I point this out because I have recently read several posts from different bloggers bemoaning how difficult or scary it can be to grow lettuce from seed, so they resort to lettuce starts from the garden center.  Kudos to these urban farmers for growing their own crops, but lettuce is one of the easiest, most fool-proof things to grow from seed.

Above, you have some mesclun I ordered from Burpee for $4.50.  I just threw the seeds into one side of an indoor raised bed we have, covered them up, and watered.  Bingo, mesclun sprouts.  And no, I won't worry about thinning these; as soon as they are big enough to start cutting, that will take care of the thinning for me.  (Most of the plants in the mesclun packet -- the word means "mix" -- are "cut and come again," which means they will put out new leaves every time you cut a few.)  Add three or four small side salads to your diet, and the pack of seeds will have paid for itself.

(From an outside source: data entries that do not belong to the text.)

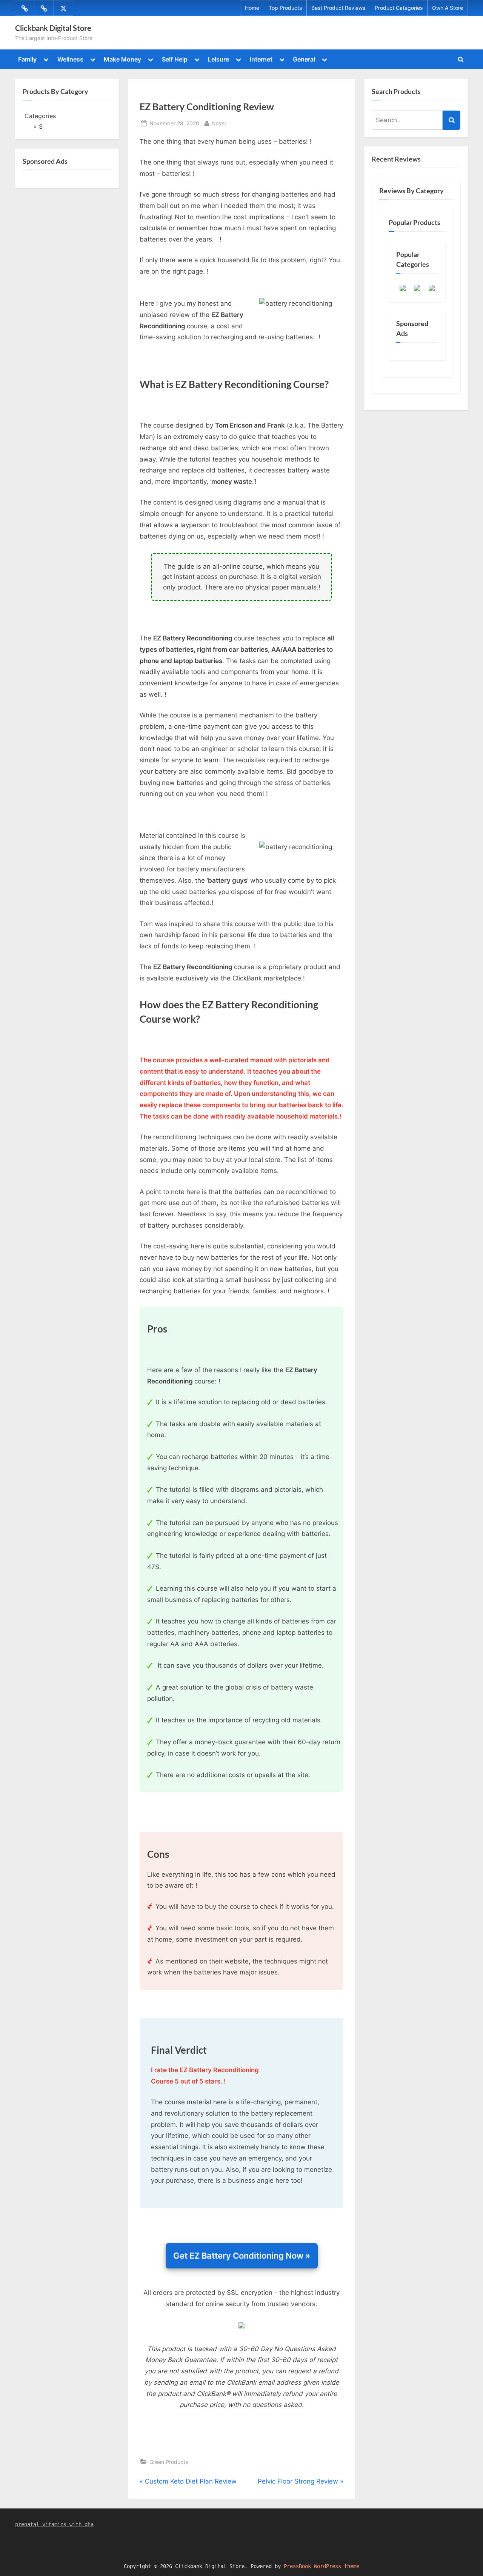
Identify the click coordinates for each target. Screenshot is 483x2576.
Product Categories (399, 8)
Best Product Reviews (338, 8)
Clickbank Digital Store (53, 27)
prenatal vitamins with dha (54, 2524)
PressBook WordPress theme (321, 2566)
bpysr (219, 123)
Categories (40, 116)
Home (252, 8)
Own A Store (447, 8)
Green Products (168, 2462)
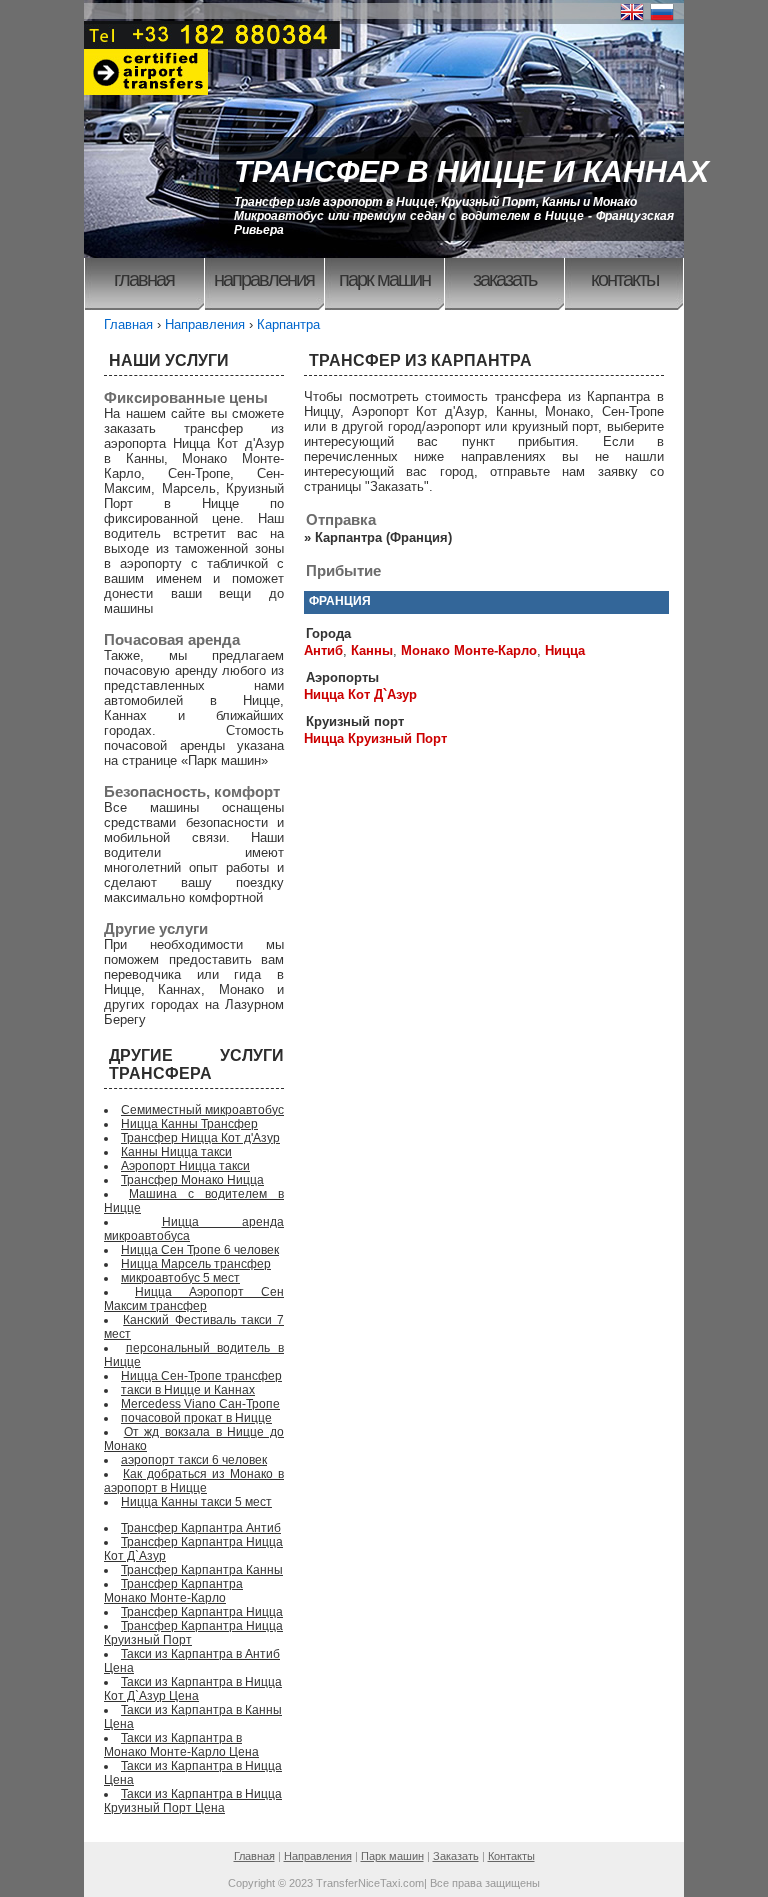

So yes, if you are scared of starting plants from seed, definitely go get plants to get you started.  But trust me, lettuces really want to sprout and thrive in any sunny room or windowsill, so pick up a seed packet instead.  Save your plant-buying money for the tomatoes or other plants (and then try those from seed later).

The Analysis

Fast:  I think planting mesclun took me less than 5 minutes, since I rotate crops through that indoor raised bed and leave the soil pretty much intact.  (I do add compost once in a while.)

Cheap:  Three to four side salads or one or two dinner salads, and you have already recouped the cost of the seed packet.  I promise you will get a much bigger crop than this, too.

Good:  There is nothing like having greens that you cut only minutes before you eat.  Yum!